Pixel coordinate grounding data
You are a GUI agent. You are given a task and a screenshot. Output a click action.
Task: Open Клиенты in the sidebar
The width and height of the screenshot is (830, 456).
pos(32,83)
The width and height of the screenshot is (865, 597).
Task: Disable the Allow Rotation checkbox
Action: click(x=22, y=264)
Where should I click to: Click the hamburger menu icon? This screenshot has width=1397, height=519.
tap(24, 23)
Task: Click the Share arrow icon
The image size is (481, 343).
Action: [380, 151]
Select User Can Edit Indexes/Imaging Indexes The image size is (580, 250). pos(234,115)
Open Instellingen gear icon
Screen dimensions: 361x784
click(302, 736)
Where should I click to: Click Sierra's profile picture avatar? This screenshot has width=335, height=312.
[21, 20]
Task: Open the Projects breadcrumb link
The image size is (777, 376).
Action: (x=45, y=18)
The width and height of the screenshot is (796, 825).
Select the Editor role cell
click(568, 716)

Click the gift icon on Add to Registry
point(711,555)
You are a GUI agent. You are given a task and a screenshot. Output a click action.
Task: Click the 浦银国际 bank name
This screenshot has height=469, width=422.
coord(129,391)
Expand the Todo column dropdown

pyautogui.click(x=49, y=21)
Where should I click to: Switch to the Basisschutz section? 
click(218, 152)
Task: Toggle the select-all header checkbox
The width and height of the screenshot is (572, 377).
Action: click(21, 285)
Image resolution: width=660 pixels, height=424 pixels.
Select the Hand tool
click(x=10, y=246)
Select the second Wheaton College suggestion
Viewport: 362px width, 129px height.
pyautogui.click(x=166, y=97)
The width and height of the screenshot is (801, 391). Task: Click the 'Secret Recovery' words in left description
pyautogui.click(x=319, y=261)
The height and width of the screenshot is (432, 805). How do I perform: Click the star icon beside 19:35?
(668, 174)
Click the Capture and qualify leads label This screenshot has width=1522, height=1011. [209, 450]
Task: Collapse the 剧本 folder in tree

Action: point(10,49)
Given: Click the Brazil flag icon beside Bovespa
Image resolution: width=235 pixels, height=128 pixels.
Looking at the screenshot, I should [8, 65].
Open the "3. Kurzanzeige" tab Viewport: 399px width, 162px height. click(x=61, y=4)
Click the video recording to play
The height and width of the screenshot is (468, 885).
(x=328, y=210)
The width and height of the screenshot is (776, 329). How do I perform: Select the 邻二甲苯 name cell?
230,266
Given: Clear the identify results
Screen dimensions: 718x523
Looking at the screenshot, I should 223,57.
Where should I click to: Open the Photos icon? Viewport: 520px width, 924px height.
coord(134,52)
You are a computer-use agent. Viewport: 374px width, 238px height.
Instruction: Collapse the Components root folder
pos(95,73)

# Your task
I'd like the lines above from the one with "height. click(x=61, y=4)" up to and including the one with "Given: Clear the identify results" copied exactly, with no other lines.

# Solution to the problem
Open the "3. Kurzanzeige" tab Viewport: 399px width, 162px height. click(x=61, y=4)
Click the video recording to play
The height and width of the screenshot is (468, 885).
(x=328, y=210)
The width and height of the screenshot is (776, 329). How do I perform: Select the 邻二甲苯 name cell?
230,266
Given: Clear the identify results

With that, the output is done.